Pornography was very taboo growing up. It was the one thing everyone was sure all the boys would watch, but the one thing that nobody talked about. Some “vulgar” teenage boys would mention porn here and there just for the sole purpose of creating an uncomfortable and even violating environment for girls, which unfortunately worked every time — girls looked away or pretended not to hear anything while their faces turned red.

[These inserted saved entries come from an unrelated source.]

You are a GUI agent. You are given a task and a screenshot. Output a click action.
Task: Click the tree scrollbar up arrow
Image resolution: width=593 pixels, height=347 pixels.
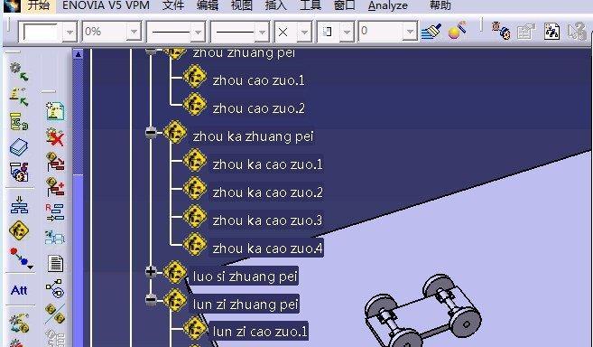pos(78,54)
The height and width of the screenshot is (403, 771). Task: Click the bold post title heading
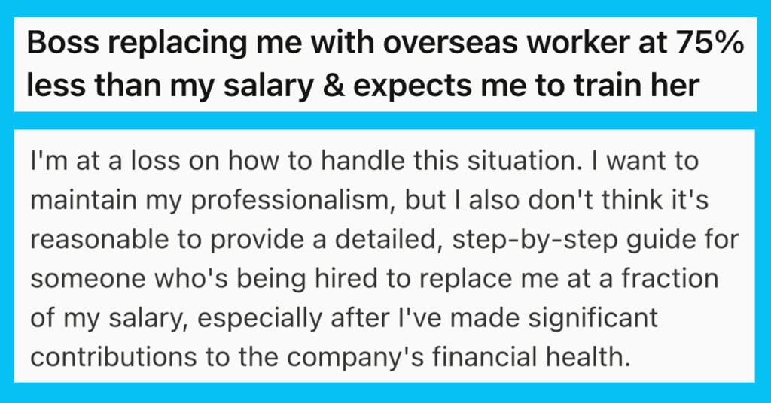385,64
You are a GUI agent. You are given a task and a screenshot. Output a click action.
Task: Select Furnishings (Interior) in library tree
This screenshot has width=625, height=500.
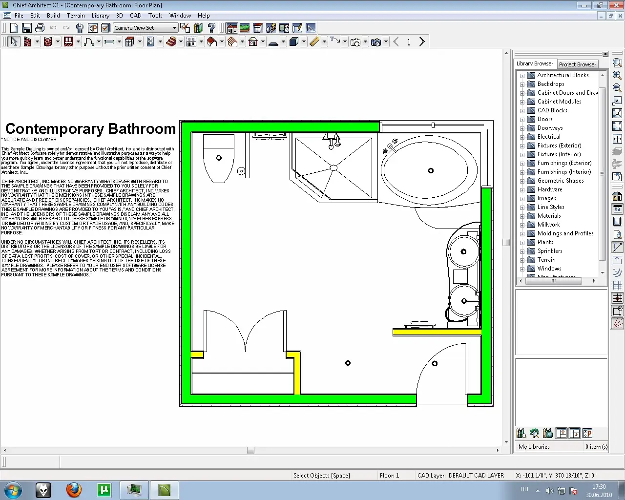(564, 172)
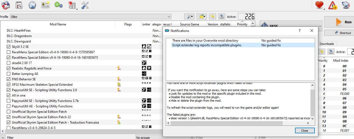Click the warning triangle Notifications icon
354x139 pixels.
click(332, 5)
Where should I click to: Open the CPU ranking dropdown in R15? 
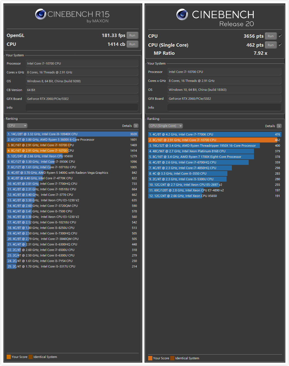(x=17, y=126)
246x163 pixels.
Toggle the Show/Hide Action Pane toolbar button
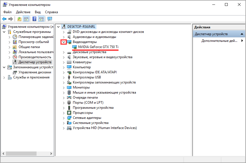41,19
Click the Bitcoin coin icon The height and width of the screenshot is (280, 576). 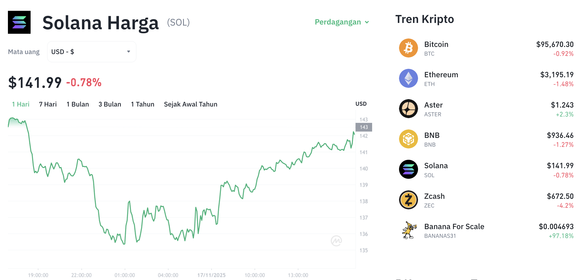(x=408, y=48)
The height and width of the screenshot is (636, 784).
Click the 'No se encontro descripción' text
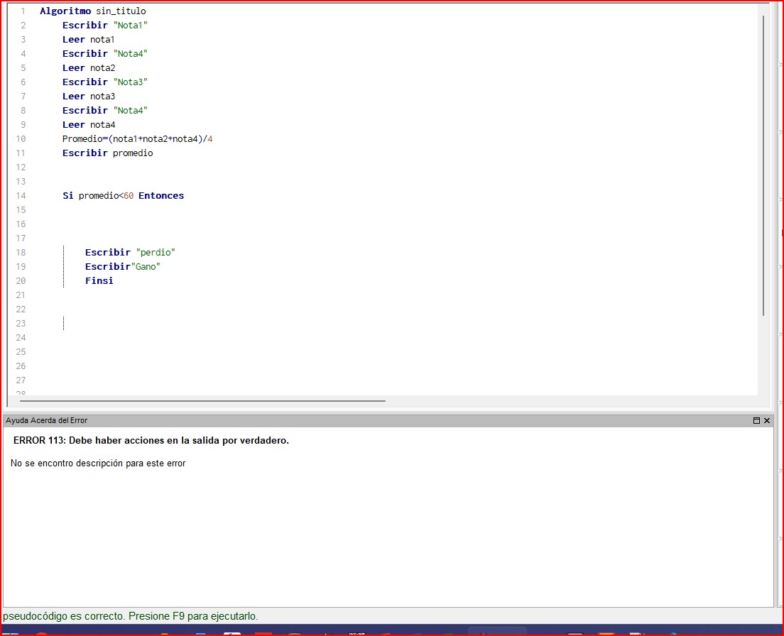(98, 464)
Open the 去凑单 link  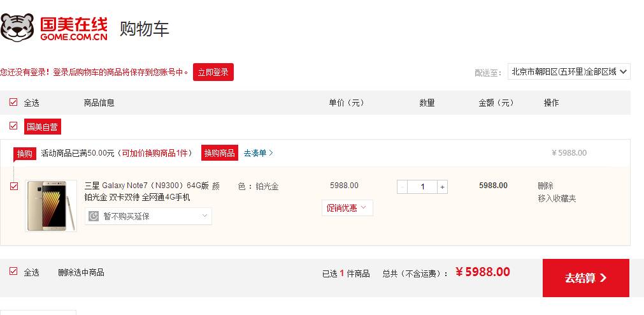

It was interesting. Adults expected boys to watch porn, but the expectation of a “good kid” was to stay away from it. It was almost as if being a “good kid” was impossible — an ideal, a fantasy. The standards were set up so nobody could meet them, in fact for everyone to fail; everybody knew everyone was failing, but the standard remained on its high horse and never budged. And for girls—the poor girls—, pornography was such an unsafe trigger word. The default for boys was to watch porn and masturbate, but the default for girls was to not know what the word meant. Masturbating was an impossible bodily action for girls. How does a girl masturbate without a penis? How does a girl watch pornography? Why does a girl watch pornography? What is pornography? The more of a blank slate you were, the better. The more innocent, pure, and porn-free you were, the more of an ideal little girl you were. For girls, there were no standards set, unlike the impossible one set for boys. There was no standard because it was impossible for girls to understand sex, let alone pornography. Girls were not supposed to know, feel, or desire, so how can there be a standard when there is nothing to know?

And for such reasons, pornography automatically meant immense guilt. For boys, it was a guilty pleasure — arousal, porn, masturbation, and guilt were the four steps that went hand-in-hand at all times. For girls, a glimpse of pornography meant soul-crushing guilt and shame. To be aroused was an impossible feeling for girls because there was nothing that could be done about it. It was considered demonic—something you have to pray and fight with all your might to go away. So when girls gave in, and despite everyone’s denial they did give in, there was no talk about it. No expression of guilt. Because if they talked about how ashamed they were and how soul eating the guilt was, they would have to subject themselves to others who would listen, judge, and condemn them. There was a silent and mutual pact that no girl talked about it, not to one another, not to strangers, and certainly not to parents. It was an odd solidarity that bound all the girls together in a way that demonized each other’s sexual desire even harsher than any other ever did.

So to this day, a tingling discomfort emerges when I hear the word “pornography.” It wasn’t until I was much older when I understood that pornography is not supposed to be, and certainly not in consumption, a male-thing. But all those talkless moments about pornography got me feeling like any talk about porn is that of out of the box, boundary, and comfort zone. When it should be the opposite — pornography is perhaps how every desire-surging teenager explores their sexuality, and if as adults they are expected to know everything, there can’t be a snap of a moment where kids are just inserted all the knowledge about sex and desire. To become an adult is a process.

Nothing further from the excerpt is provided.